EXERCISE INPUTS –
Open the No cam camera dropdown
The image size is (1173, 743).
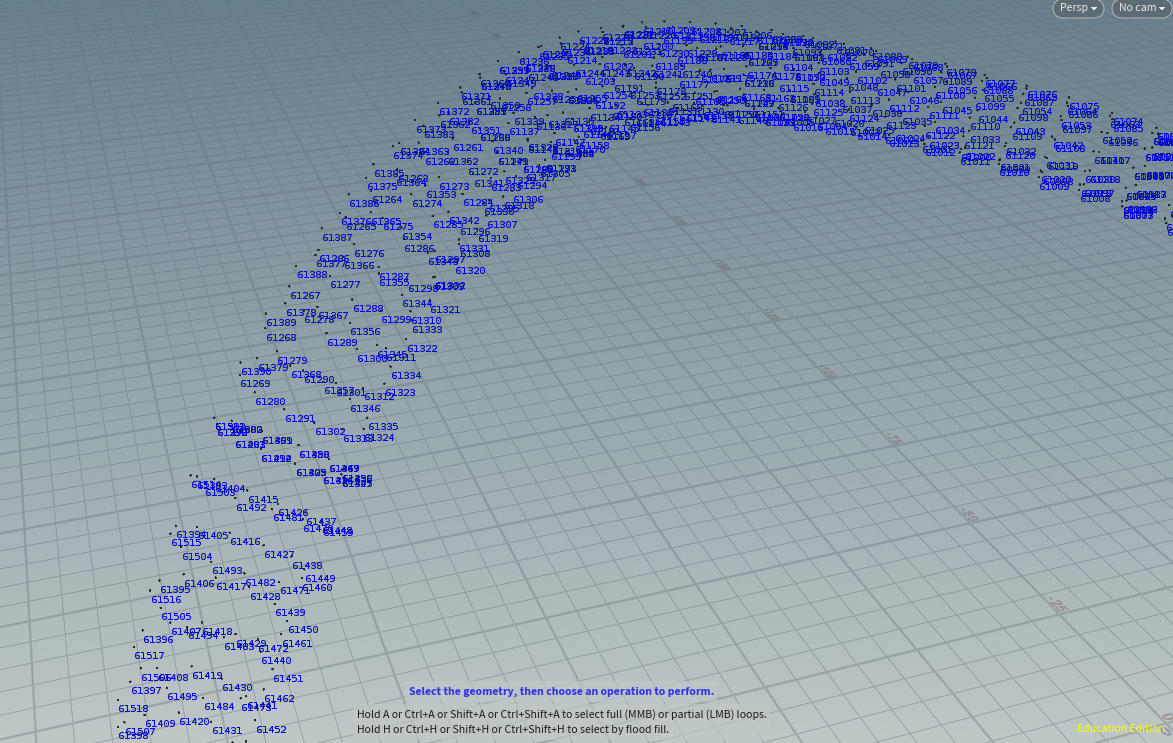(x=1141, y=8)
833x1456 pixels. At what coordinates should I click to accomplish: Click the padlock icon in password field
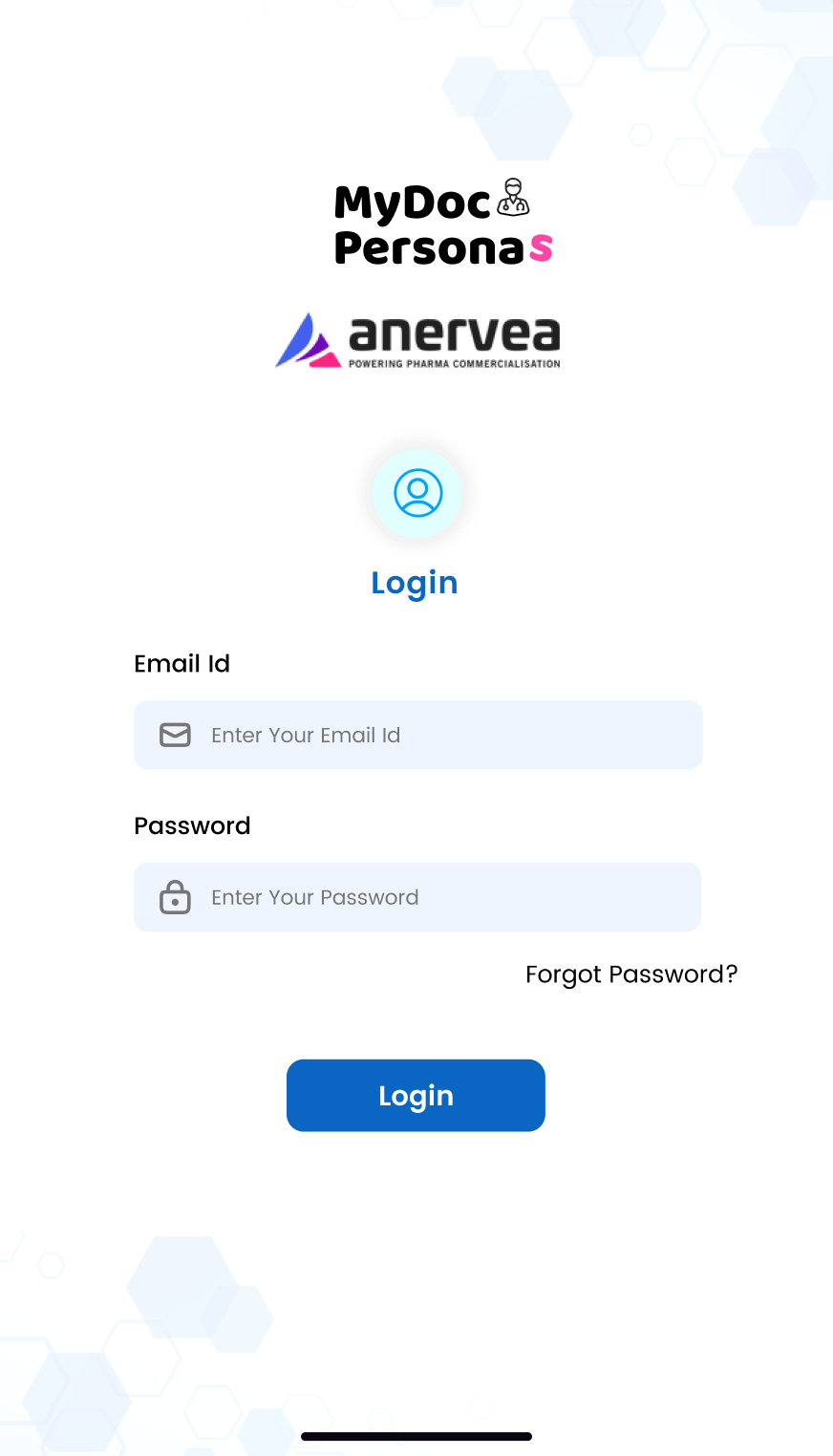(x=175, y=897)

==

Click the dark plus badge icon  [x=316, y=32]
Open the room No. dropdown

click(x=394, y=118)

SHORT PROBLEM –
Arrange everything in the listing from the line containing "833x1456 pixels. At" down to the line containing "(x=175, y=897)" as a JSON list of strings, one string per line. Skip blank lines and leave the pictures out.

THE COMPLETED TASK –
[
  "833x1456 pixels. At what coordinates should I click to accomplish: Click the padlock icon in password field",
  "(x=175, y=897)"
]